▶ **PROBLEM**: Give back the full material exactly. Omit no line.

▶ **GIVEN DATA**:
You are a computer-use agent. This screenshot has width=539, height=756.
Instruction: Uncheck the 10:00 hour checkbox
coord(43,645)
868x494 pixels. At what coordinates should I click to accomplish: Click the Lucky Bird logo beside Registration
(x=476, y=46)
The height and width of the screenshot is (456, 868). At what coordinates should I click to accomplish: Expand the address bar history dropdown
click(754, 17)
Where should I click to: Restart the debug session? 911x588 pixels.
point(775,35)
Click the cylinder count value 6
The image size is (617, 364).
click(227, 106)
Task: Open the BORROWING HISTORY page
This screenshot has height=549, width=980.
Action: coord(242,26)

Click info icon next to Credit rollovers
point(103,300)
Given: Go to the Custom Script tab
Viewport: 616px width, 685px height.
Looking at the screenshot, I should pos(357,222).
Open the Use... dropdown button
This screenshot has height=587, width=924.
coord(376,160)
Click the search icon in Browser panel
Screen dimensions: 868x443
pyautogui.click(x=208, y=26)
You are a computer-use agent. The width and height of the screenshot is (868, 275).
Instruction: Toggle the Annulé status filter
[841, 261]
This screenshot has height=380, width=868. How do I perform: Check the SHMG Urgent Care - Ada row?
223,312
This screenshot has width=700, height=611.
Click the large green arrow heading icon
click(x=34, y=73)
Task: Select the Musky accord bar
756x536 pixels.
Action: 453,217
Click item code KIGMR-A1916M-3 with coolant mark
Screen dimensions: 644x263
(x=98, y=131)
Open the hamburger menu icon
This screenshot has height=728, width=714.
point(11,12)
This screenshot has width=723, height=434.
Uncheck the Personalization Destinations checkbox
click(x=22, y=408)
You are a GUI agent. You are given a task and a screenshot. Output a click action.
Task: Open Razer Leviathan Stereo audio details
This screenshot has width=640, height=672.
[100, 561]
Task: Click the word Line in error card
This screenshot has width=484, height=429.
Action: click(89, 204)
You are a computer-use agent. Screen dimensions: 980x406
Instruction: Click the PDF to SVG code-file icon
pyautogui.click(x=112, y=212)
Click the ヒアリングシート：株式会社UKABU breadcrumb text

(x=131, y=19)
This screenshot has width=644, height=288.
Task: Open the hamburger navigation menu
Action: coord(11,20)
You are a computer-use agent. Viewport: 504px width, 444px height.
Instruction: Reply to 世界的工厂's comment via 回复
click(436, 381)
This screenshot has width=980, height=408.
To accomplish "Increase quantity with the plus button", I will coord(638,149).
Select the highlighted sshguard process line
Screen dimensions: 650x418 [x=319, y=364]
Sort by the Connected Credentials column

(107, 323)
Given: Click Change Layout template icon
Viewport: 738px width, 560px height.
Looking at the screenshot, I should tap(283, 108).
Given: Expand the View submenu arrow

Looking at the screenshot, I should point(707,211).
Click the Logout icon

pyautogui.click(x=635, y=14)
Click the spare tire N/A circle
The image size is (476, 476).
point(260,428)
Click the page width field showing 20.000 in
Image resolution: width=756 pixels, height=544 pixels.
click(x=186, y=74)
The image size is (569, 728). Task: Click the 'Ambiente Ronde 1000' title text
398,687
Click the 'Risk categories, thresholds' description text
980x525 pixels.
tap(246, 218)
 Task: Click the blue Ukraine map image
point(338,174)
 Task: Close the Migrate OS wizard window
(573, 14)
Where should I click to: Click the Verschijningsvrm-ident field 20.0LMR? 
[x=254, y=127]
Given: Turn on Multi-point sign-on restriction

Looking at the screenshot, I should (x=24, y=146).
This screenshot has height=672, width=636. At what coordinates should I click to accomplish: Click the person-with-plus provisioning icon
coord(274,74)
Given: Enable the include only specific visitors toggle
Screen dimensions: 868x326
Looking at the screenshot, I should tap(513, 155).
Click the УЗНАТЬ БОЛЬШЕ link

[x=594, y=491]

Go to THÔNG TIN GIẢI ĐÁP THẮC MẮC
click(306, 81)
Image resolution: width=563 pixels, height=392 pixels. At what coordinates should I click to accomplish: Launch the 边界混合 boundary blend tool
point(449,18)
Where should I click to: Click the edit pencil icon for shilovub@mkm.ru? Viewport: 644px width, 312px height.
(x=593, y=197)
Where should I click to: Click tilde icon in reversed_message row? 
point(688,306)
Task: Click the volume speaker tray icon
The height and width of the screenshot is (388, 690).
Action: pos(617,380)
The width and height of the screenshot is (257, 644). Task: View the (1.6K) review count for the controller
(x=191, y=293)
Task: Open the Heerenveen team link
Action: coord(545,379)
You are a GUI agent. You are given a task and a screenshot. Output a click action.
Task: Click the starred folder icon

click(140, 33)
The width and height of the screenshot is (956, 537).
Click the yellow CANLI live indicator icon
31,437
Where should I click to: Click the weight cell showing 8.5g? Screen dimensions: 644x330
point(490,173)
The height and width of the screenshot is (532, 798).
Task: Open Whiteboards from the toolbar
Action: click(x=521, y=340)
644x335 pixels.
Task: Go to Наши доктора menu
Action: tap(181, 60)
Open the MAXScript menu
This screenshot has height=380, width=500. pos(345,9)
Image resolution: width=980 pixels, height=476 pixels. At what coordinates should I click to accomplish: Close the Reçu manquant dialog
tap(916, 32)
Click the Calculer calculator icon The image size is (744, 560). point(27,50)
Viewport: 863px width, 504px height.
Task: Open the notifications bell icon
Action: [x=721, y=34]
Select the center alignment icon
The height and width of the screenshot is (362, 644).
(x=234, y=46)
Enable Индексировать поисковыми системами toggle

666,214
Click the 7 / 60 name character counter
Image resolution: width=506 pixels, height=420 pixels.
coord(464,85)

▶ **RESULT OF THIS EXERCISE**:
You are a computer-use agent. This screenshot has width=539, height=756.
Instruction: Uncheck the 10:00 hour checkbox
coord(43,645)
868x494 pixels. At what coordinates should I click to accomplish: Click the Lucky Bird logo beside Registration
(x=476, y=46)
The height and width of the screenshot is (456, 868). At what coordinates should I click to accomplish: Expand the address bar history dropdown
click(754, 17)
Where should I click to: Restart the debug session? 911x588 pixels.
point(775,35)
Click the cylinder count value 6
The image size is (617, 364).
click(227, 106)
Task: Open the BORROWING HISTORY page
This screenshot has height=549, width=980.
Action: coord(242,26)

Click info icon next to Credit rollovers
point(103,300)
Given: Go to the Custom Script tab
Viewport: 616px width, 685px height.
Looking at the screenshot, I should pos(357,222).
Open the Use... dropdown button
This screenshot has height=587, width=924.
coord(376,160)
Click the search icon in Browser panel
Screen dimensions: 868x443
pyautogui.click(x=208, y=26)
You are a computer-use agent. The width and height of the screenshot is (868, 275).
Instruction: Toggle the Annulé status filter
[841, 261]
This screenshot has height=380, width=868. How do I perform: Check the SHMG Urgent Care - Ada row?
223,312
This screenshot has width=700, height=611.
Click the large green arrow heading icon
click(x=34, y=73)
Task: Select the Musky accord bar
756x536 pixels.
Action: 453,217
Click item code KIGMR-A1916M-3 with coolant mark
Screen dimensions: 644x263
(x=98, y=131)
Open the hamburger menu icon
This screenshot has height=728, width=714.
point(11,12)
This screenshot has width=723, height=434.
Uncheck the Personalization Destinations checkbox
click(x=22, y=408)
You are a GUI agent. You are given a task and a screenshot. Output a click action.
Task: Open Razer Leviathan Stereo audio details
This screenshot has width=640, height=672.
[100, 561]
Task: Click the word Line in error card
This screenshot has width=484, height=429.
Action: click(89, 204)
You are a computer-use agent. Screen dimensions: 980x406
Instruction: Click the PDF to SVG code-file icon
pyautogui.click(x=112, y=212)
Click the ヒアリングシート：株式会社UKABU breadcrumb text

(x=131, y=19)
This screenshot has width=644, height=288.
Task: Open the hamburger navigation menu
Action: coord(11,20)
You are a computer-use agent. Viewport: 504px width, 444px height.
Instruction: Reply to 世界的工厂's comment via 回复
click(436, 381)
This screenshot has width=980, height=408.
To accomplish "Increase quantity with the plus button", I will coord(638,149).
Select the highlighted sshguard process line
Screen dimensions: 650x418 [x=319, y=364]
Sort by the Connected Credentials column

(107, 323)
Given: Click Change Layout template icon
Viewport: 738px width, 560px height.
Looking at the screenshot, I should tap(283, 108).
Given: Expand the View submenu arrow

Looking at the screenshot, I should point(707,211).
Click the Logout icon

pyautogui.click(x=635, y=14)
Click the spare tire N/A circle
The image size is (476, 476).
point(260,428)
Click the page width field showing 20.000 in
Image resolution: width=756 pixels, height=544 pixels.
click(x=186, y=74)
The image size is (569, 728). Task: Click the 'Ambiente Ronde 1000' title text
398,687
Click the 'Risk categories, thresholds' description text
980x525 pixels.
tap(246, 218)
 Task: Click the blue Ukraine map image
point(338,174)
 Task: Close the Migrate OS wizard window
(573, 14)
Where should I click to: Click the Verschijningsvrm-ident field 20.0LMR? 
[x=254, y=127]
Given: Turn on Multi-point sign-on restriction

Looking at the screenshot, I should (x=24, y=146).
This screenshot has height=672, width=636. At what coordinates should I click to accomplish: Click the person-with-plus provisioning icon
coord(274,74)
Given: Enable the include only specific visitors toggle
Screen dimensions: 868x326
Looking at the screenshot, I should tap(513, 155).
Click the УЗНАТЬ БОЛЬШЕ link

[x=594, y=491]

Go to THÔNG TIN GIẢI ĐÁP THẮC MẮC
click(306, 81)
Image resolution: width=563 pixels, height=392 pixels. At what coordinates should I click to accomplish: Launch the 边界混合 boundary blend tool
point(449,18)
Where should I click to: Click the edit pencil icon for shilovub@mkm.ru? Viewport: 644px width, 312px height.
(x=593, y=197)
Where should I click to: Click tilde icon in reversed_message row? 
point(688,306)
Task: Click the volume speaker tray icon
The height and width of the screenshot is (388, 690).
Action: pos(617,380)
The width and height of the screenshot is (257, 644). Task: View the (1.6K) review count for the controller
(x=191, y=293)
Task: Open the Heerenveen team link
Action: coord(545,379)
You are a GUI agent. You are given a task and a screenshot. Output a click action.
Task: Click the starred folder icon

click(140, 33)
The width and height of the screenshot is (956, 537).
Click the yellow CANLI live indicator icon
31,437
Where should I click to: Click the weight cell showing 8.5g? Screen dimensions: 644x330
point(490,173)
The height and width of the screenshot is (532, 798).
Task: Open Whiteboards from the toolbar
Action: click(x=521, y=340)
644x335 pixels.
Task: Go to Наши доктора menu
Action: tap(181, 60)
Open the MAXScript menu
This screenshot has height=380, width=500. pos(345,9)
Image resolution: width=980 pixels, height=476 pixels. At what coordinates should I click to accomplish: Close the Reçu manquant dialog
tap(916, 32)
Click the Calculer calculator icon The image size is (744, 560). point(27,50)
Viewport: 863px width, 504px height.
Task: Open the notifications bell icon
Action: [x=721, y=34]
Select the center alignment icon
The height and width of the screenshot is (362, 644).
(x=234, y=46)
Enable Индексировать поисковыми системами toggle

666,214
Click the 7 / 60 name character counter
Image resolution: width=506 pixels, height=420 pixels.
coord(464,85)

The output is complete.